Lorne Michaels goes missing.

Trump signs an executive order making Moscow Washington’s “Sister City.”

President Trump nominates Roy Moore for the Supreme Court.


Attorney General Jeff Sessions charges Hillary Clinton with treason.

President Trump signs an executive order replacing Arabic numerals with Roman Numerals.

NBC cancels SNL.



April is the cruelest month, breeding

Lilacs out of the dead land, mixing

Memory and desire, stirring

Dull roots with spring rain.


Jared Kushner successfully accomplishes a hostile takeover of the New York Times. The New York Times buys the New York Post. The New York Post buys the Washington Post. The Washington Post buys The Village Voice.

Celebrations break out in trailer parks across America as Congress abolishes the Estate Tax.


President Trump celebrates his LXXI birthday at the Eastern Whitehouse in St. Petersburg, Russia. He and Putin announce a new joint Trump/Putin resort in the Crimea.


Hillary Clinton begins a hunger strike.


Trump takes a month off. Congress recesses.

Card carrying communists Santa and Mrs.
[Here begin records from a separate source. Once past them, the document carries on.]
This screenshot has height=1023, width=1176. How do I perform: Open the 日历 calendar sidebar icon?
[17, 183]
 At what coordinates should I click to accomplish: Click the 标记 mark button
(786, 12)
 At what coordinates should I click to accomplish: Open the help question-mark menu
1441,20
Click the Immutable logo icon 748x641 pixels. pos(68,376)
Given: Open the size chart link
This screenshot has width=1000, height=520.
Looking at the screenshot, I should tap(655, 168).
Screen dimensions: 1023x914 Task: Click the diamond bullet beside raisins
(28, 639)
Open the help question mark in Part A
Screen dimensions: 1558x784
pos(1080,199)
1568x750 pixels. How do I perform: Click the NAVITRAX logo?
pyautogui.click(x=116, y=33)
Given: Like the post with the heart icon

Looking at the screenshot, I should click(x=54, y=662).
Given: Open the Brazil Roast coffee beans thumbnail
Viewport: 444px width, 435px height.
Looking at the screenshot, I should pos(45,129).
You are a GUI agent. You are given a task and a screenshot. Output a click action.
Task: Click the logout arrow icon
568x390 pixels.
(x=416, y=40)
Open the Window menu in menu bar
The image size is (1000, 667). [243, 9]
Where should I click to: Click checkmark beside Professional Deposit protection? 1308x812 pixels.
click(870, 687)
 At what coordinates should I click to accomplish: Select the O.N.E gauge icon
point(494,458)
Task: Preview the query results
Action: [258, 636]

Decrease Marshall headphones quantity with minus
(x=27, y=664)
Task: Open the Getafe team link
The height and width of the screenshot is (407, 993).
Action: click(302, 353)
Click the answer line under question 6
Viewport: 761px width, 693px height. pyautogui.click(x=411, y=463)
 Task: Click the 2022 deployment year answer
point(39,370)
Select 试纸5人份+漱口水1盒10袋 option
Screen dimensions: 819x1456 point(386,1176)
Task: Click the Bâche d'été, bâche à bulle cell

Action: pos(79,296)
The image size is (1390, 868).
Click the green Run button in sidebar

Claus drown in Arctic Ocean.

SNL replaced by comedy show starring Andrew Dice Clay.




Trump awards Howard Stern a Presidential Medal of Freedom Award.

The Statue of Liberty takes her own life, and Trump replaces her with a statue of Melania.



Evangelicals lobby Trump to ban Trick or Treating as a satanic communistic ritual that encourages the redistribution of candy among the masses.

Trump refuses in what the NY Times editorial board calls “the greatest act of personal heroics since Sir Thomas More was beheaded for his convictions.”


Congress repeals the ACA and replaces it with free first aid kits to all uninsured families (while supplies last).


Hillary Clinton dies in captivity.

America is finally great again.

10 thoughts on “Trump’s First Year: Predictions

  1. Are you related to Sir Thomas More? Being Irish, I thought perhaps your ancestors distanced Sir Thomas’s fame by adding an extra “o” to you guys’ last name in order to skip slavery in America. I always loved the way the Irish would dance w/o moving their torso so below the barn door they were having fun, but it appeared they were working when the authorities came by and saw their task (whatever that may have been) in the process of completion from above the door 🙂 That’s why there are many famous Irish dances that are only done w/ the legs. What’s up w/ Irish and writing? JFK was supposed to be the fastest reader on record and my second favorite President. You AND your son are off the charts when it comes to writing. Is it just ingrained in the Irish culture? Idk what it is, but the Irish Catholic was so fearless in the PT109 as well as the push for civil rights, the space race, and I even saw a video where he mentioned equal pay for equal work (a glass ceiling we still haven’t shattered), Then there was his brilliant use of Primary Opponent Adele Stephens as a spy of some sorts during the Cuban Missile Crisis. I have no idea how it worked but I’m pretty sure he was the Ambassador to the U.N. Then they wound up taking him off the payroll and used a back channel (a common Kennedy trick), and used him as a spy that helped end the Crisis. Btw, that was a nice touch on Lady Liberty :).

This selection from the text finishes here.